Question

Let $S$ be a locally noetherian scheme, $Y$ a locally noetherien $S$-scheme and $X$ an abelian scheme over $S$. It is known that the map between groups $Hom(Y,X) \to Hom(Pic(X/S),Pic(Y/S)), f \mapsto f^*$ is quadratic, i.e. we have

$(f+g+h)^* - (f + g)^* - (f + h)^* - (h + h)^* + f^* + g^* + h^* = 0$.

However, $f \mapsto f^*$ is not linear. Is there an easy example for $(f+g)^* \neq f^* + g^*$?

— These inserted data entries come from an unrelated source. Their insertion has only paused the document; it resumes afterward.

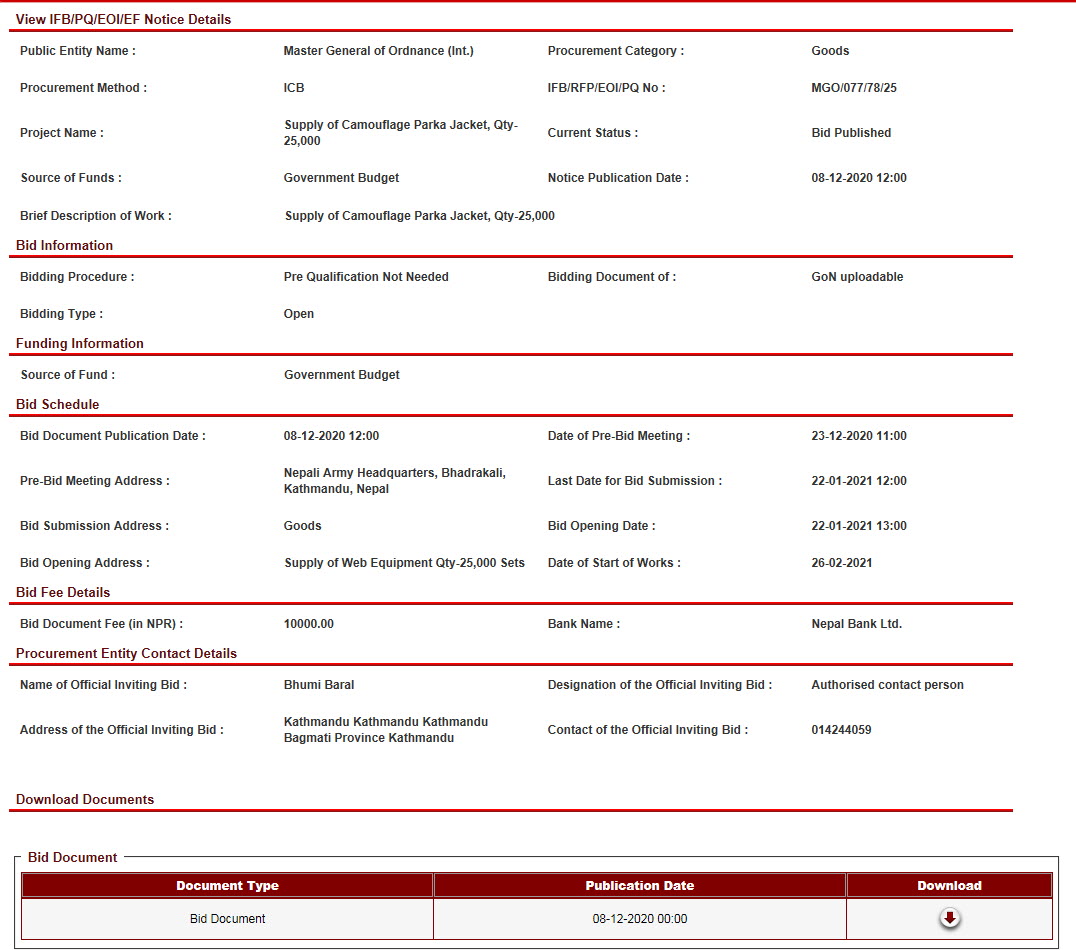1076x950 pixels.
Task: Select the Bid Document table row cell
Action: point(227,919)
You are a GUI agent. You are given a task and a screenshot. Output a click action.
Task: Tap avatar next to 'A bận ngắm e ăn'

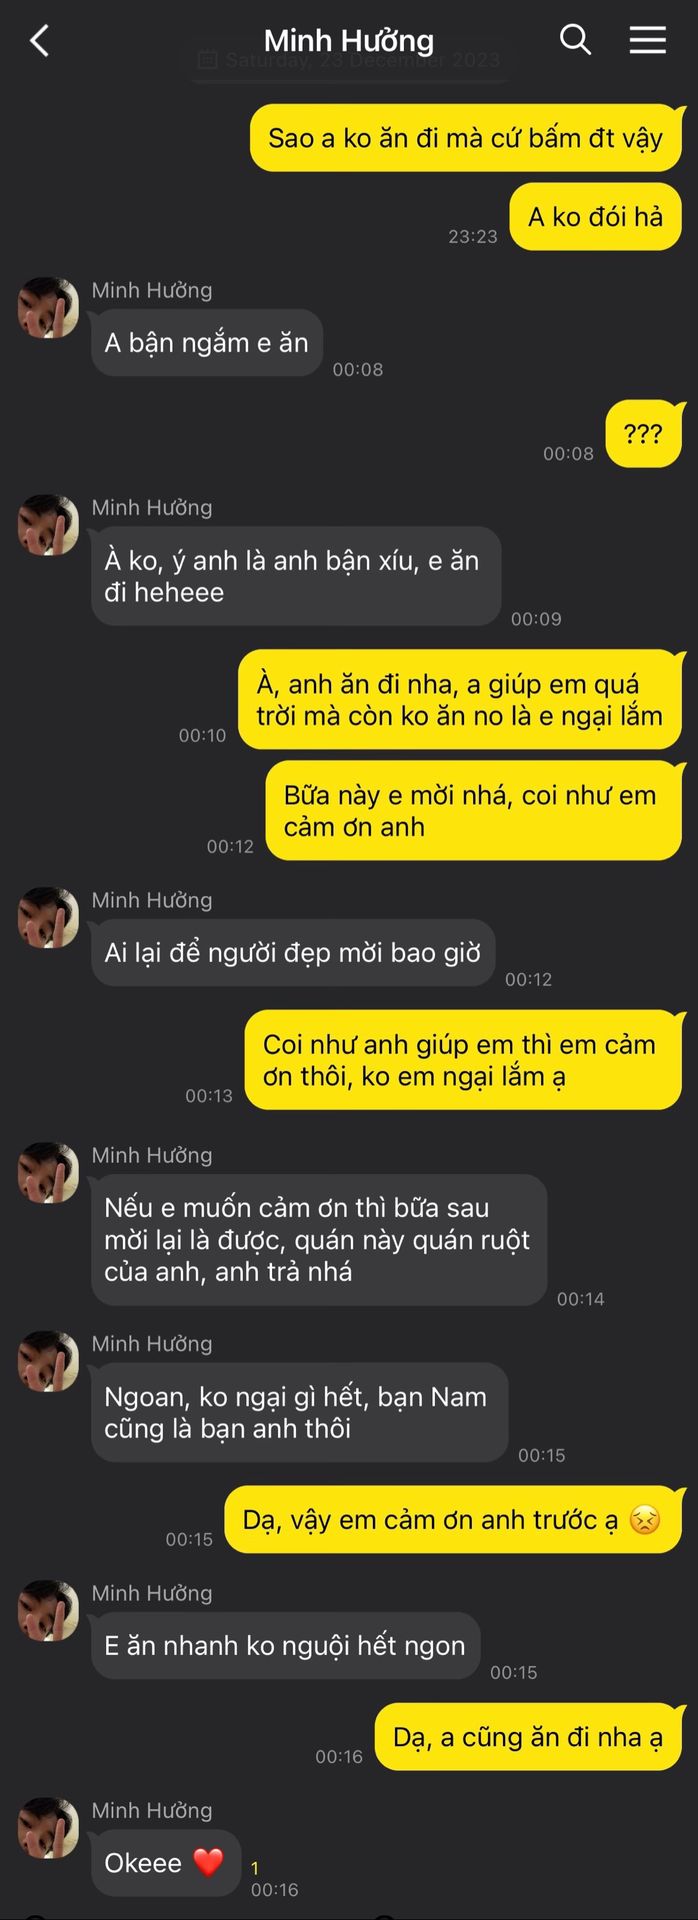[48, 308]
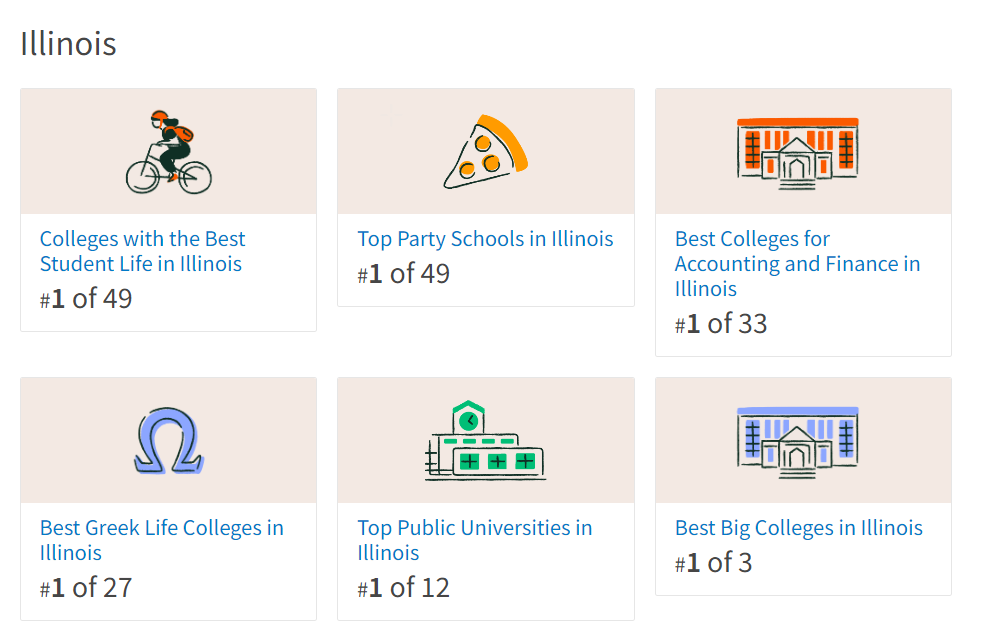Viewport: 991px width, 622px height.
Task: Click the #1 of 27 ranking text
Action: pos(86,587)
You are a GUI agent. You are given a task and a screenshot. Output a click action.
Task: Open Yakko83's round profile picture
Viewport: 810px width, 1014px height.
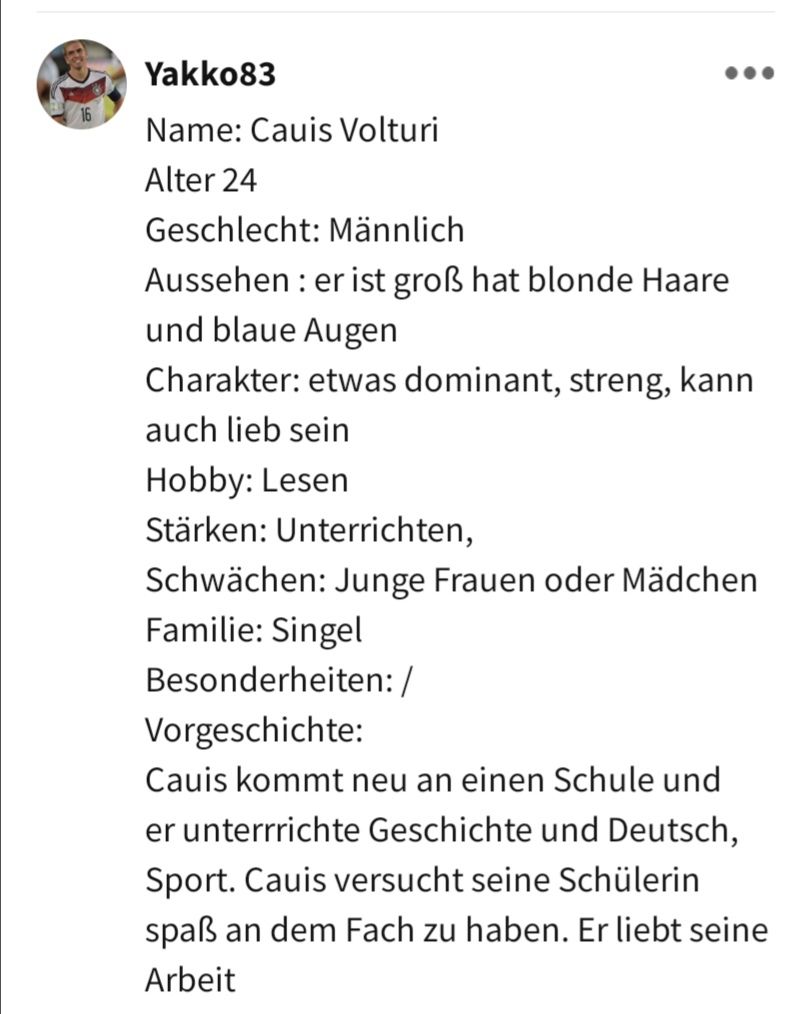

This is related to the order of the functor $X \mapsto Pic(X/S)$. The above inequality would include a nontrivial line bundle on $X \times_S X$, which is trivial on the both closed subschemes $X \times 0, 0 \times X$. I'm also interested in an easy example for this phenomenon.

Answer 1

Let $E$ be an elliptic curve; take $f = g = \mathrm{id}_E$. Then $f+g$ is multiplication by $2$, and has degree $4$; hence if $L$ is an invertible sheaf on $E$, the sheaf $(f+g)^*L$ has degree $4 \deg L$, while $f^*L \otimes g^*L = L^{\otimes 2}$ has degree $2\deg L$.